The formatting doesn’t show up when past in Airtable. The text contains some vertical lines | when I copy them from Amazon which I believe can be helpful to build the formula.

However, when I past the text to Airtable, the vertical lines don’t show up, so I guess they are just “gaps” and not really vertical lines.

So I guess it’s just requires a lot of testing to get it work but before I even try to go with the two formulas, I am wondering if there is any other better way doing it.

Many thanks.

ScottWorld · ‎May 13, 2021

Maybe the web clipper app can help:

Katerie · ‎May 13, 2021

There likely isn’t an easier way to do it, unfortunately. But since you have some predictable structure in your data, you can use a combination of LEFT(), RIGHT(), LEN(), FIND(), and MID() to get what you need.

The MID() function can be used in combination with FIND() to allow you to extract text between any two defined sets of characters. Here is a thread with some examples of how to do this to get you started. You can use this to get most of the values that you need in a robust way.

The LEFT() or RIGHT() functions can also be used in combination with LEN() and FIND() to let you extract text between the beginning or end of the copied text and the first instance of a specific word. For example, this formula will let you get the Item model number, using the input example you pasted:

RIGHT({Copied text}, LEN({Copied text})-FIND("number", {Copied text})-6)

A similar formula could be used with LEFT() to get the length value. The MID() formulas can do the rest, except you might need to use a couple of layers of them to get the width and height values.

This is all easier if things like the model number and dimensions always have the same number of characters, but I doubt that’s going to be the case. So the FIND() commands can deal with that chaos.

kuovonne · ‎May 13, 2021

It is possible that the “gaps” in the text are tab characters. I also suggest using regular expressions to parse the text.

Because regular expressions can be a bit finicky, and it isn’t clear if the text will always follow the format, you may need to play around a bit to get things to work.

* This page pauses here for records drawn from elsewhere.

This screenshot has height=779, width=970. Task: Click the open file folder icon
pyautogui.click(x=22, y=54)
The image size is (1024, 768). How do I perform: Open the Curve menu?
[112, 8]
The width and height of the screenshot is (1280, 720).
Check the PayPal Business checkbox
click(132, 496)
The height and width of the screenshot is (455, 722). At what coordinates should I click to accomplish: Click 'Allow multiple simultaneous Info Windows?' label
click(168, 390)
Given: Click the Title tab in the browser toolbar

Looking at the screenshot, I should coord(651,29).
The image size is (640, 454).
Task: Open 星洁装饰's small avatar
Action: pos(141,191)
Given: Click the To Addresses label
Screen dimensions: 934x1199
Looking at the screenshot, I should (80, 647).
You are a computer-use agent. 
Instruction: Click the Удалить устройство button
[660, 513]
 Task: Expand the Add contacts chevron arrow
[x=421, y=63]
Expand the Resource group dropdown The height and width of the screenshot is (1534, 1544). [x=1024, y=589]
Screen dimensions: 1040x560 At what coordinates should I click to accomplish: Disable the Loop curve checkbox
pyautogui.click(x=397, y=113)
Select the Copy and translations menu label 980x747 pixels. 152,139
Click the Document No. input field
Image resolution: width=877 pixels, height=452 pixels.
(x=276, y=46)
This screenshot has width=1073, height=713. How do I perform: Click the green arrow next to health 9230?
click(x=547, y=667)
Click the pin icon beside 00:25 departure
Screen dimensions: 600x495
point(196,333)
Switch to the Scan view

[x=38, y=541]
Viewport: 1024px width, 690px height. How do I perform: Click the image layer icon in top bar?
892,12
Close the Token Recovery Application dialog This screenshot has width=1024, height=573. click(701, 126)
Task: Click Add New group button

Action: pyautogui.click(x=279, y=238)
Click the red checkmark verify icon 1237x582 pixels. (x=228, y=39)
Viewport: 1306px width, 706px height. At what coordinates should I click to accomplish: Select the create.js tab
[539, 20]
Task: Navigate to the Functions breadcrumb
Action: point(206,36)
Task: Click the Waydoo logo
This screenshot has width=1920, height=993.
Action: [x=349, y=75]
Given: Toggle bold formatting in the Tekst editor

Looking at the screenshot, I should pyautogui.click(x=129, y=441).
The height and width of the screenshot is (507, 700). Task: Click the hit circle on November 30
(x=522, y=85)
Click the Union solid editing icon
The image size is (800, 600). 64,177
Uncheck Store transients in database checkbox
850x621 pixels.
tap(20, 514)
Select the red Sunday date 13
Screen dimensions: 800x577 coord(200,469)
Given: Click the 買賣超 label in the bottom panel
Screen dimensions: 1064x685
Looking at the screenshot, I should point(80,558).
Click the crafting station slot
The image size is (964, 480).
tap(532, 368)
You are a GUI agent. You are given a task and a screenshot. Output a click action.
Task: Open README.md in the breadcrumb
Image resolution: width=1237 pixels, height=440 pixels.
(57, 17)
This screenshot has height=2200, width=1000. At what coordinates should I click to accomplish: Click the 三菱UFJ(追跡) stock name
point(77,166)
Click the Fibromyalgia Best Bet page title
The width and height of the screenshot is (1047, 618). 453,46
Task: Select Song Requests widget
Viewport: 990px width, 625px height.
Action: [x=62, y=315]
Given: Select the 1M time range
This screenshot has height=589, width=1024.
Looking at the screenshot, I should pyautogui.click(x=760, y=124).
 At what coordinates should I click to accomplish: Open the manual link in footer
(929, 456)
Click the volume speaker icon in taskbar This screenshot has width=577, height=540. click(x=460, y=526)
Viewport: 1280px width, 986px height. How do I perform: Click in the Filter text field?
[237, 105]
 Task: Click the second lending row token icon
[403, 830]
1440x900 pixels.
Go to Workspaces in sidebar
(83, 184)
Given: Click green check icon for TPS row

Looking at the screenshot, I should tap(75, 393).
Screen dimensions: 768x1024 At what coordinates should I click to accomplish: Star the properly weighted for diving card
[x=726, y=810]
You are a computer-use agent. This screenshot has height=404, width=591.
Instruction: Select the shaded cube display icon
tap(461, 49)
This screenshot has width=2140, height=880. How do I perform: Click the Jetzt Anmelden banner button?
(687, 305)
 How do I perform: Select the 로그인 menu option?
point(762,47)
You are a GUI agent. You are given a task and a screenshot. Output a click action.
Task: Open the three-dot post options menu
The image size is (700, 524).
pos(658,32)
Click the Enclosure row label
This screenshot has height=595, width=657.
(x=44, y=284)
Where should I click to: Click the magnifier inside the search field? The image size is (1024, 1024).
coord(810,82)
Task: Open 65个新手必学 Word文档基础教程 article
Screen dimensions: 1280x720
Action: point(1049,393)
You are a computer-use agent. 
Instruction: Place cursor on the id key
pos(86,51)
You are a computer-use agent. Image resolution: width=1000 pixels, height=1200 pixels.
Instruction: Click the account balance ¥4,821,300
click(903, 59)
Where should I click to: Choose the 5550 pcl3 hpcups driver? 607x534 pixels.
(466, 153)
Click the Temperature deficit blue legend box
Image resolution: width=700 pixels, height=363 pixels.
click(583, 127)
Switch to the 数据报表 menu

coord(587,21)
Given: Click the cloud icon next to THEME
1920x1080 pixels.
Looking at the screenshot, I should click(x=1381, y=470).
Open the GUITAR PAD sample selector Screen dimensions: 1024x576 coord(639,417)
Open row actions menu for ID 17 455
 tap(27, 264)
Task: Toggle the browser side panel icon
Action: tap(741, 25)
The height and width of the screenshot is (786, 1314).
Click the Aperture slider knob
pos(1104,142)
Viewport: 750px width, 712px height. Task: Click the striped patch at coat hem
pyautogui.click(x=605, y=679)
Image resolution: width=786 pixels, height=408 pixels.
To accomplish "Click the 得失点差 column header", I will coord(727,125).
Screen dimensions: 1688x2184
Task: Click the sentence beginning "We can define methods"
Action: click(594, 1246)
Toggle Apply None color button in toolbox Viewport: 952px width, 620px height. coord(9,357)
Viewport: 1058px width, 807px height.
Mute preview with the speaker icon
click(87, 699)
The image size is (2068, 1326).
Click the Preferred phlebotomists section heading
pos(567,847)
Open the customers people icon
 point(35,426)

Here is formula for the ASIN, assuming that the gaps are actually tab characters.

IF(
  REGEX_MATCH({Copied text}, "(?:ASIN	)(.+)"),
  REGEX_EXTRACT({Copied text}, "(?:ASIN	)(.+)")
)

Here is a formula for the length, again assuming that the gaps are actually tab characters.

IF(
  REGEX_MATCH({Copied text}, "(?:Product Dimensions	)([\d\.]+)"),
  REGEX_EXTRACT({Copied text}, "(?:Product Dimensions	)([\d\.]+)")
)

The regular expressions for the width and height are a bit more complex. If you cannot figure them out on your own with a regular expression tester, and have budget to hire someone to figure out the regular expression for you, feel free to reach out.

itoldusoandso · ‎May 14, 2021

@ScottWorld Thanks for great tip. I kinda ignored the web-clipper, always thought the clipper is to clip image of the page or capture the URL. I didn’t know how powerful the Webclipper is. That’s amazing.

I figured out how to get the CSS values easily using the configuration page on Simplesraper and have now tested works flawlessly.

I found post about Simplescraper and it seems like a great tool for bigger jobs. It has a flaw which I described towards the end of this post:

Next I am going to work around the formula method suggested by @Katerie and @kuovonne, I’ll see how far I can get and I’ll share the results if I get to working solution. I find using the formula is more handy for individual ad-hoc tasks. The formula way will do just fine. Thanks to all for help.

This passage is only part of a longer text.